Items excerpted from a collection

+-------+

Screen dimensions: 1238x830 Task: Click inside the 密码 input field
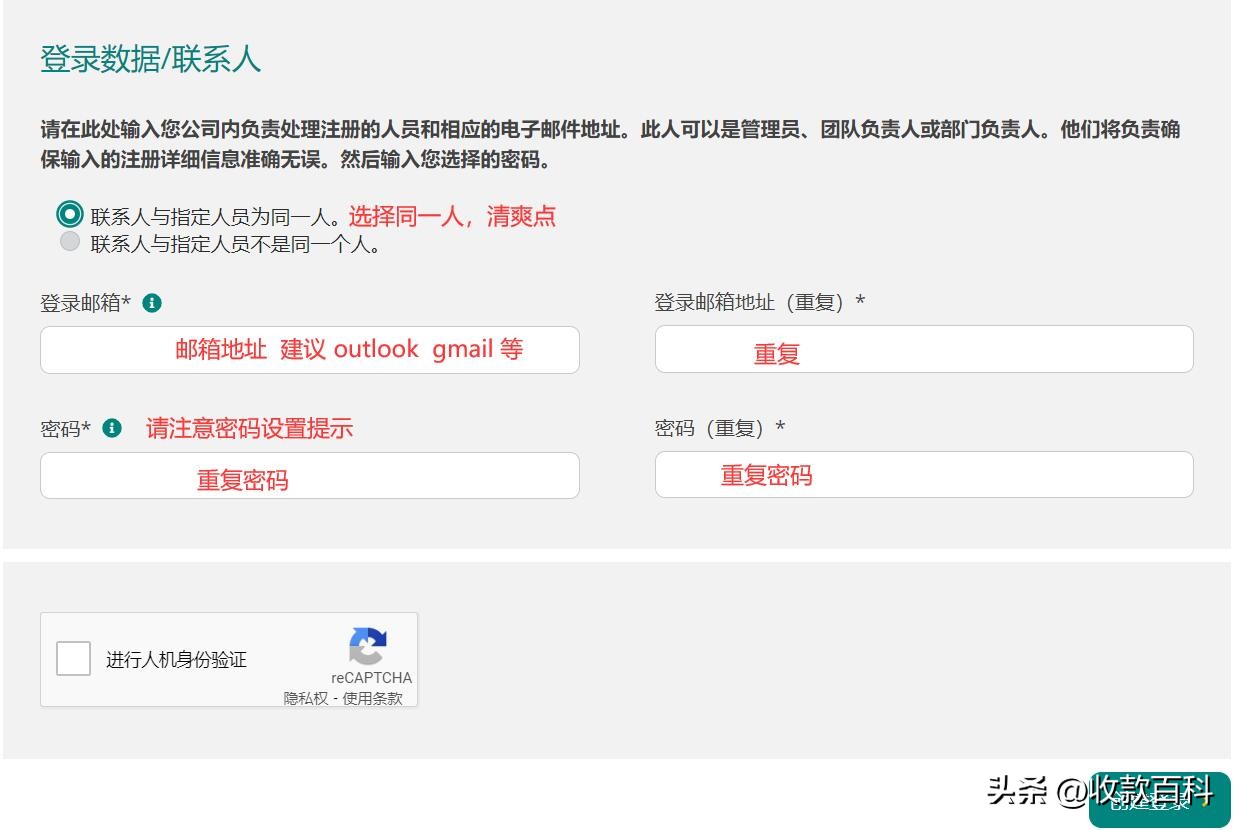(x=309, y=475)
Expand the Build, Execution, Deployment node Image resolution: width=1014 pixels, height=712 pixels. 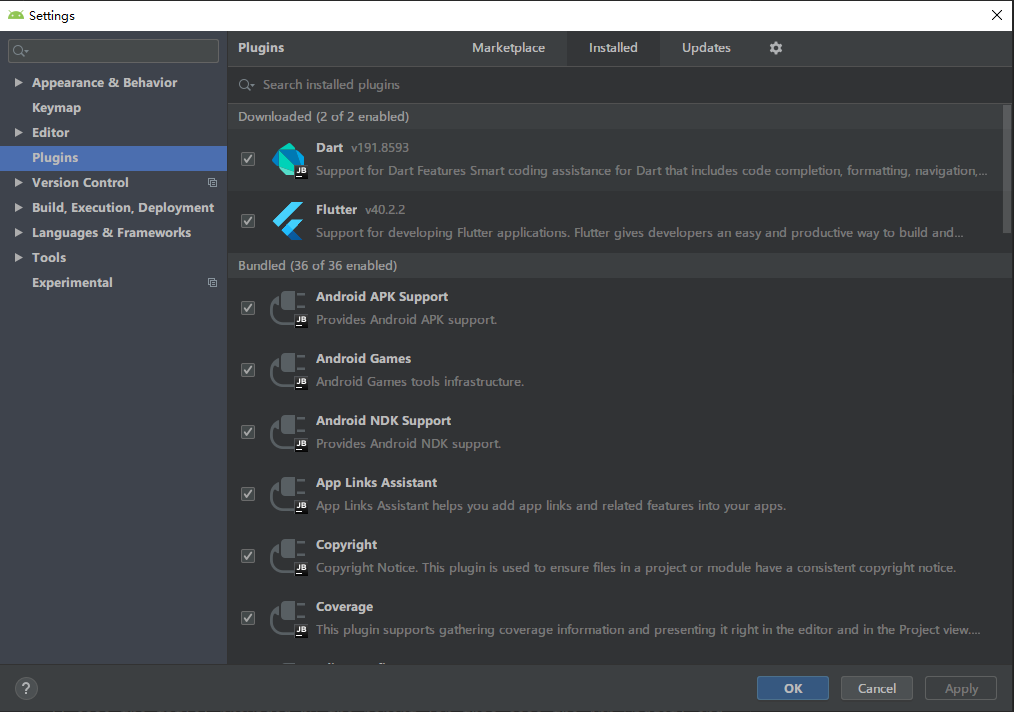18,208
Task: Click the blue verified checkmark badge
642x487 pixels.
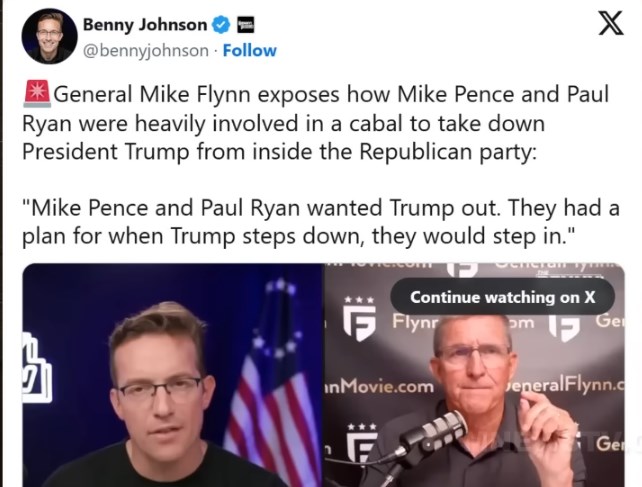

+-------+

### EXERCISE PROMPT
Rewrite the stretch from the line containing "Task: Click the blue verified checkmark badge" through the end of the items, swapping "blue" for "green" and changing nothing else. Omit the pictures from your answer.

### FINAL RESULT
Task: Click the green verified checkmark badge
642x487 pixels.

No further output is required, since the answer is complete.